-- DATA EXTRACTS follows --
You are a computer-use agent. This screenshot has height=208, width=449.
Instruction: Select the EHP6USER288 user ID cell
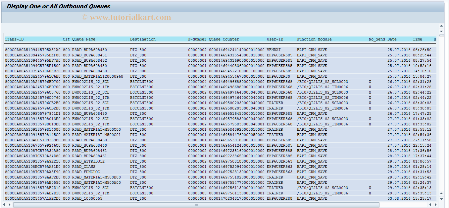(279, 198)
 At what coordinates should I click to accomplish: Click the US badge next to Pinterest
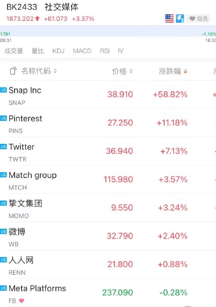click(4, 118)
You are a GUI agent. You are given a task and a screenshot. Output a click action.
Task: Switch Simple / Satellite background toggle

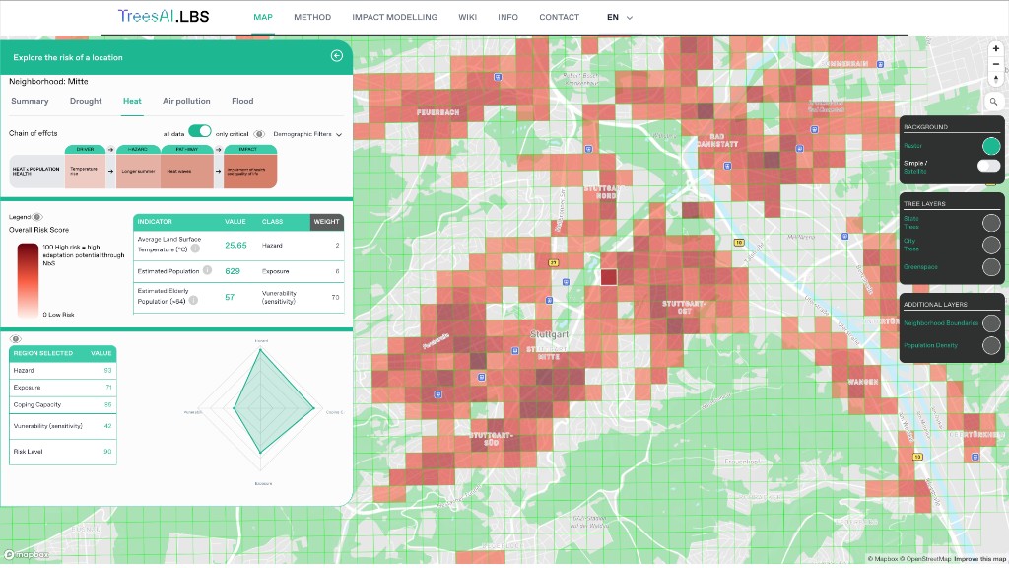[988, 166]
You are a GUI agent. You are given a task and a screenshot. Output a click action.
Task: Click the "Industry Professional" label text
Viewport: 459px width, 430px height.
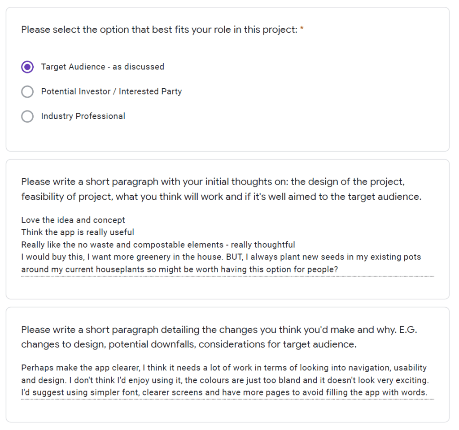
-- DATA EXTRACTS concluded --
## WORK TO BE COMPLETED
Generate a word-for-word copy of the preceding records, excluding all pictures.

## RESULT OF THIS TASK
You are a computer-use agent. This screenshot has height=208, width=449.
Instruction: Select the EHP6USER288 user ID cell
(279, 198)
 At what coordinates should I click to accomplish: Click the US badge next to Pinterest
click(4, 118)
You are a GUI agent. You are given a task and a screenshot. Output a click action.
Task: Switch Simple / Satellite background toggle

[988, 166]
You are a GUI agent. You are given a task and a screenshot. Output a click action.
Task: Click the "Industry Professional" label text
Viewport: 459px width, 430px height.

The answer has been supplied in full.